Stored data
· · ·
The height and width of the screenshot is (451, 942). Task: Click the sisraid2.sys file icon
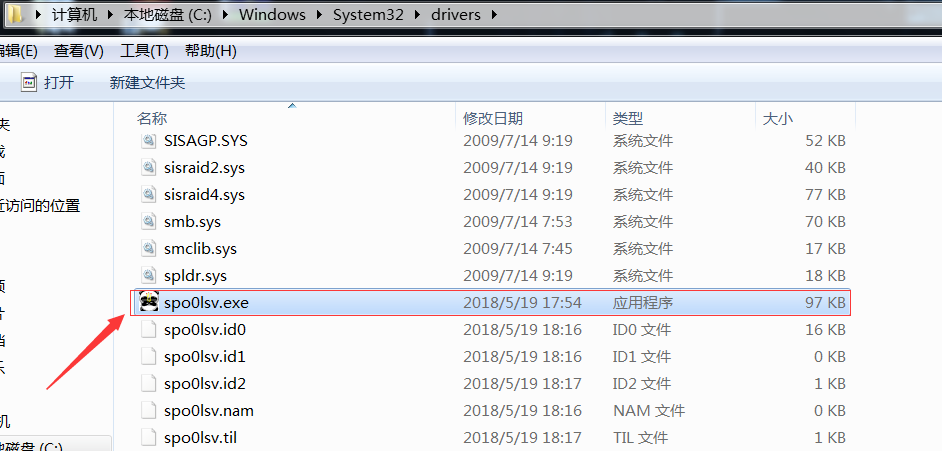click(x=148, y=168)
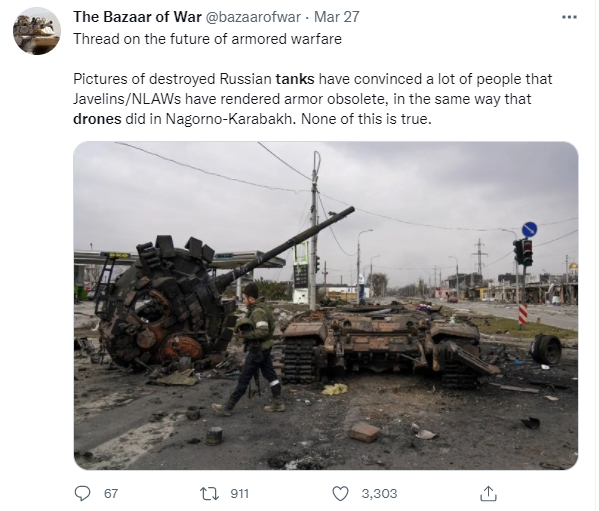Image resolution: width=599 pixels, height=511 pixels.
Task: Click the traffic light in the photo
Action: pyautogui.click(x=523, y=252)
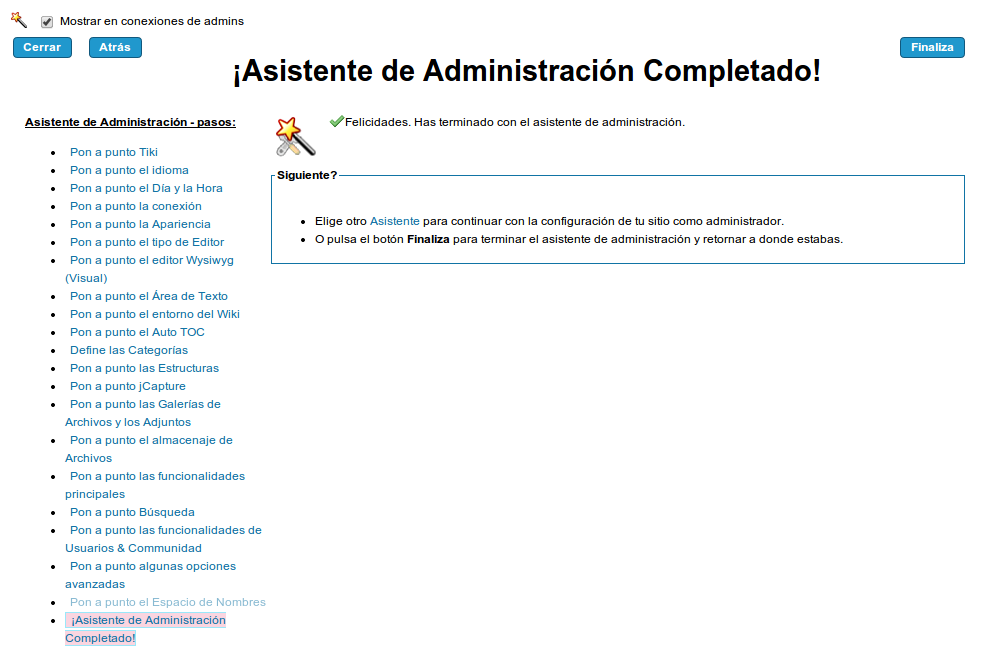Select 'Pon a punto el tipo de Editor'
Image resolution: width=993 pixels, height=669 pixels.
(147, 242)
· · ·
Instructions for the task
An exact copy of the records is required. Pictures do not belong in it.

Answer to the problem
The height and width of the screenshot is (451, 942). Task: Click the sisraid2.sys file icon
click(x=148, y=168)
Image resolution: width=599 pixels, height=511 pixels.
Task: Click the traffic light in the photo
Action: pyautogui.click(x=523, y=252)
Select 'Pon a punto el tipo de Editor'
Image resolution: width=993 pixels, height=669 pixels.
(147, 242)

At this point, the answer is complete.